Prime Minister Modi, in a recent radio address, spoke about public safety. It was a timely call to instill in citizens, individually and collectively, a greater sense of safety. Safety has an element of prevention as in road traffic and fire as well as an element of preparedness in meeting natural calamities such as floods and earthquakes.
National Safety Council of India observes National Safety Day on 4th March every year. The day coincides with the establishment of the Council over five decades ago in 1966. The Council works to spread awareness in various aspects of individual and community safety by developing material, methods, systems, and procedures and to disseminate these to participants in the organized and unorganized sectors in order to prevent/ mitigate loss of life and economic losses.
Safety ought to become a central principle in our lives, of individuals and of the community as can be seenin several societies across the globe. But we have a long way to go. The one place where one can find better focus on safety is the industrial/ manufacturing sector. For several reasons-availability of trained safety specialists, large number of workmen and assets exposed to danger, regulatory oversight, etc. However, other sectors such as construction which also employ large numbers of people, often less educated and trained, seem to have limited compliance to safety regulations. The activities and procedures in this sector present significant dangers and make those working at the sites rather vulnerable.

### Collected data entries
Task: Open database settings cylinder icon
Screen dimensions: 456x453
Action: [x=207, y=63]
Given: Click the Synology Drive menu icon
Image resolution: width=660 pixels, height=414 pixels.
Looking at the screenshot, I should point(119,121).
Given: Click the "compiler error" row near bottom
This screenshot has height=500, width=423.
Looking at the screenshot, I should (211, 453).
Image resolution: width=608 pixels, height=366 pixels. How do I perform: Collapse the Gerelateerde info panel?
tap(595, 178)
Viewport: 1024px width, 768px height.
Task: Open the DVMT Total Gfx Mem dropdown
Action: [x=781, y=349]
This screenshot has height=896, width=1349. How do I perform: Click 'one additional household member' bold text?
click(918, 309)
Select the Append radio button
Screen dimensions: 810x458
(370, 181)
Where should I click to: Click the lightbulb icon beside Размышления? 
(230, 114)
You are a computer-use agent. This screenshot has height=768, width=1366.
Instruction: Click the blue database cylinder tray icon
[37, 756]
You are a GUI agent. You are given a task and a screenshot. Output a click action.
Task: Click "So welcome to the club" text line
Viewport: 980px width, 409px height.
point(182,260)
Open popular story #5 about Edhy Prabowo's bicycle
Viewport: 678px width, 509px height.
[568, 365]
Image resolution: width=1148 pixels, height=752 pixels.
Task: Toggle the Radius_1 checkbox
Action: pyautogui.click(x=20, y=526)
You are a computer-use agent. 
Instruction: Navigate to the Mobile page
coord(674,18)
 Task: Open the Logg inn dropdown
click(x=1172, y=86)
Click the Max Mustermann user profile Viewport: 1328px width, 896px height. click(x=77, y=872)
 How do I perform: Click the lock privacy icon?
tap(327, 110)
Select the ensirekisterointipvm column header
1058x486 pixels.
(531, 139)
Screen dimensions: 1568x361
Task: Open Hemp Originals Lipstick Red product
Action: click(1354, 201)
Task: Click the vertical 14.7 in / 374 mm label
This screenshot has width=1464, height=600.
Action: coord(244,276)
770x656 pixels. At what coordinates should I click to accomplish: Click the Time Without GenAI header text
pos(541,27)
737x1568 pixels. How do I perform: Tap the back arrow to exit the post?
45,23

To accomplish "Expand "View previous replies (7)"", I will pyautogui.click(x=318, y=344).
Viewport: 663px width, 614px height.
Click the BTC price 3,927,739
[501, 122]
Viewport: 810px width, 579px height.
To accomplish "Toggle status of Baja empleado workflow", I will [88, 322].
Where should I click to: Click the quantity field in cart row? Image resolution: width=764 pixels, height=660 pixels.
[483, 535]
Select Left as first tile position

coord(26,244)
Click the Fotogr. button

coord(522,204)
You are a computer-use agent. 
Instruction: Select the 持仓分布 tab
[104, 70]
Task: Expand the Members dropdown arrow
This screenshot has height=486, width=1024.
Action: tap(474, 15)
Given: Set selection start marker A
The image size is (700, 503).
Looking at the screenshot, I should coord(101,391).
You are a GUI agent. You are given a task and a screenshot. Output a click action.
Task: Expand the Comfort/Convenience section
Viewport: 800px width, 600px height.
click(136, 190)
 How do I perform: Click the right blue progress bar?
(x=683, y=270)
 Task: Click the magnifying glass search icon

### Apply what you read
1) Please list the things the National Safety Council develops to spread awareness, as named in the passage on public safety.
2) According to the passage on public safety, on what date is National Safety Day observed each year?
3) Extend the passage on public safety from its final sentence.

### Answer set
1) material, methods, systems, procedures

2) 4th March

3)
Therefore, workplace safety,in some sectors needs to move up several notches.
Road safety is oft discussed and debated in society and is evident for each of us to see every day of our lives. While authorities have been making several infrastructure upgradations to improve road safety, there is simultaneously a sharp deterioration in the attitudes and habits of road users, mainly motorists. Safety violations are glaring and visible for all to see. The Group of Ministers constituted by the MoRTH in 2016 to improve road safety notedthat road accident deaths in 2015 were 1,46,000 with over 25 lacs seriously injured. While the GoM recommended several institutional and procedural measures, no worthwhile progress is possible without substantial improvement in behavior of road users. India is a signatory to the Brasilia Declaration and is committed to reduce the number of road crash fatalities by 50% by the year 2020. We will all need to work hard towards this.
Safety in public settings like trains and buses, auditoria, schools and colleges, and hospitals also calls for sustained campaigns and strict conformance to regulations. There is urgent need for awareness building. Our homes present several potential hazards too. Fires including those caused by electrical gadgets misuse, gas cylinder mishaps and handling of inflammable material, all have potential for big damage and losses. Due regard for safe procedures and standard protocols can prevent disasters.
While lauding the roles of various players working in the area of safety and disaster mitigation, the Prime Minister noted the important role ULBs’ fire services could play in improving the safety in our cities, through mock drills in schools, for example. The Disaster Management Cell at AIILSG has been working to create awareness, provide training and for capacity building among various stakeholders for over a decade now.
Let’s all pledge to put Safety First at the workplace, at home and everywhere.